- AIM OF THE EXERCISE
All that is needed is the listing, given back exactly.

- INFORMATION SUPPLIED
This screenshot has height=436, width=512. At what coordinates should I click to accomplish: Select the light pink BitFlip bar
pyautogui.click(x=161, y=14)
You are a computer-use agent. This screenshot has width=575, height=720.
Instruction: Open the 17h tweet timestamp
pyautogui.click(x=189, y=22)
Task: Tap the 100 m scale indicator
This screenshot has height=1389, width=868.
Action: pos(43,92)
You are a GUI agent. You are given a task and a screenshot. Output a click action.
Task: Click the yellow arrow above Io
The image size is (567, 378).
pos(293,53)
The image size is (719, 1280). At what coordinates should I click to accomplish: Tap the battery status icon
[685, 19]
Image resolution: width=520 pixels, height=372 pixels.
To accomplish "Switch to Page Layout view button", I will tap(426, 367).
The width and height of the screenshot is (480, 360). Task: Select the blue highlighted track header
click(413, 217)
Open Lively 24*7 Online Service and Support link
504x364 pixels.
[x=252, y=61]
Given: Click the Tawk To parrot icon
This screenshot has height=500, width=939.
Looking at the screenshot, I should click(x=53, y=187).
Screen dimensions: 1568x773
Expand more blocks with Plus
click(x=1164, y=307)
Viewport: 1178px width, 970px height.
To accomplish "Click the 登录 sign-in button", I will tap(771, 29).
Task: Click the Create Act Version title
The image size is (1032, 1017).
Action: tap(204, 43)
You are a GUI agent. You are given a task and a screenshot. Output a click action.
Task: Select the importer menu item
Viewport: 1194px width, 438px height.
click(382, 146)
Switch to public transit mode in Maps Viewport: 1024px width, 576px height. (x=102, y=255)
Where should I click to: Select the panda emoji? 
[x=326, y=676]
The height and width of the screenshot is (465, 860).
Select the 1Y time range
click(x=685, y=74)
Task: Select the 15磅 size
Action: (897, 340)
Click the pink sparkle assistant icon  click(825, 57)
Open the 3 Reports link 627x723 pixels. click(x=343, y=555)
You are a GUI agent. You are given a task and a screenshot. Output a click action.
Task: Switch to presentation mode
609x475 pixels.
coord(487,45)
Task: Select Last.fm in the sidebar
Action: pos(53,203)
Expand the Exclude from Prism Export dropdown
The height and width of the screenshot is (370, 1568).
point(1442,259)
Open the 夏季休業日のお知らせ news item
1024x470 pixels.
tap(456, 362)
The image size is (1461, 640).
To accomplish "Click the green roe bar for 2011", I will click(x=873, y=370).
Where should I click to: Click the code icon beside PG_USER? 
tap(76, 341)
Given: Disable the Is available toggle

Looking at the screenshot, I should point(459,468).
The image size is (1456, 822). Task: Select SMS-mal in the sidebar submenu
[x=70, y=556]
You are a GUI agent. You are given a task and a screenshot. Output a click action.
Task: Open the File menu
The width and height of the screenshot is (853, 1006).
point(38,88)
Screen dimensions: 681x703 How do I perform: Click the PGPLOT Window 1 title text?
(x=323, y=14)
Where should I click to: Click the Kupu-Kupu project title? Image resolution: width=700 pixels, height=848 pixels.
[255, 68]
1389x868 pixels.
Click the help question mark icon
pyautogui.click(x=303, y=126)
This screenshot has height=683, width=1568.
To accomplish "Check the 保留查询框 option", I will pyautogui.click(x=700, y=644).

- SOLUTION TO THIS EXERCISE
This screenshot has height=436, width=512. At what coordinates should I click to accomplish: Select the light pink BitFlip bar
pyautogui.click(x=161, y=14)
You are a computer-use agent. This screenshot has width=575, height=720.
Instruction: Open the 17h tweet timestamp
pyautogui.click(x=189, y=22)
Task: Tap the 100 m scale indicator
This screenshot has height=1389, width=868.
Action: pos(43,92)
You are a GUI agent. You are given a task and a screenshot. Output a click action.
Task: Click the yellow arrow above Io
The image size is (567, 378).
pos(293,53)
The image size is (719, 1280). At what coordinates should I click to accomplish: Tap the battery status icon
[685, 19]
Image resolution: width=520 pixels, height=372 pixels.
To accomplish "Switch to Page Layout view button", I will tap(426, 367).
The width and height of the screenshot is (480, 360). Task: Select the blue highlighted track header
click(413, 217)
Open Lively 24*7 Online Service and Support link
504x364 pixels.
[x=252, y=61]
Given: Click the Tawk To parrot icon
This screenshot has height=500, width=939.
Looking at the screenshot, I should click(x=53, y=187).
Screen dimensions: 1568x773
Expand more blocks with Plus
click(x=1164, y=307)
Viewport: 1178px width, 970px height.
To accomplish "Click the 登录 sign-in button", I will tap(771, 29).
Task: Click the Create Act Version title
The image size is (1032, 1017).
Action: tap(204, 43)
You are a GUI agent. You are given a task and a screenshot. Output a click action.
Task: Select the importer menu item
Viewport: 1194px width, 438px height.
click(382, 146)
Switch to public transit mode in Maps Viewport: 1024px width, 576px height. (x=102, y=255)
Where should I click to: Select the panda emoji? 
[x=326, y=676]
The height and width of the screenshot is (465, 860).
Select the 1Y time range
click(x=685, y=74)
Task: Select the 15磅 size
Action: (897, 340)
Click the pink sparkle assistant icon  click(825, 57)
Open the 3 Reports link 627x723 pixels. click(x=343, y=555)
You are a GUI agent. You are given a task and a screenshot. Output a click action.
Task: Switch to presentation mode
609x475 pixels.
coord(487,45)
Task: Select Last.fm in the sidebar
Action: pos(53,203)
Expand the Exclude from Prism Export dropdown
The height and width of the screenshot is (370, 1568).
point(1442,259)
Open the 夏季休業日のお知らせ news item
1024x470 pixels.
tap(456, 362)
The image size is (1461, 640).
To accomplish "Click the green roe bar for 2011", I will click(x=873, y=370).
Where should I click to: Click the code icon beside PG_USER? 
tap(76, 341)
Given: Disable the Is available toggle

Looking at the screenshot, I should point(459,468).
The image size is (1456, 822). Task: Select SMS-mal in the sidebar submenu
[x=70, y=556]
You are a GUI agent. You are given a task and a screenshot. Output a click action.
Task: Open the File menu
The width and height of the screenshot is (853, 1006).
point(38,88)
Screen dimensions: 681x703 How do I perform: Click the PGPLOT Window 1 title text?
(x=323, y=14)
Where should I click to: Click the Kupu-Kupu project title? Image resolution: width=700 pixels, height=848 pixels.
[255, 68]
1389x868 pixels.
Click the help question mark icon
pyautogui.click(x=303, y=126)
This screenshot has height=683, width=1568.
To accomplish "Check the 保留查询框 option", I will pyautogui.click(x=700, y=644).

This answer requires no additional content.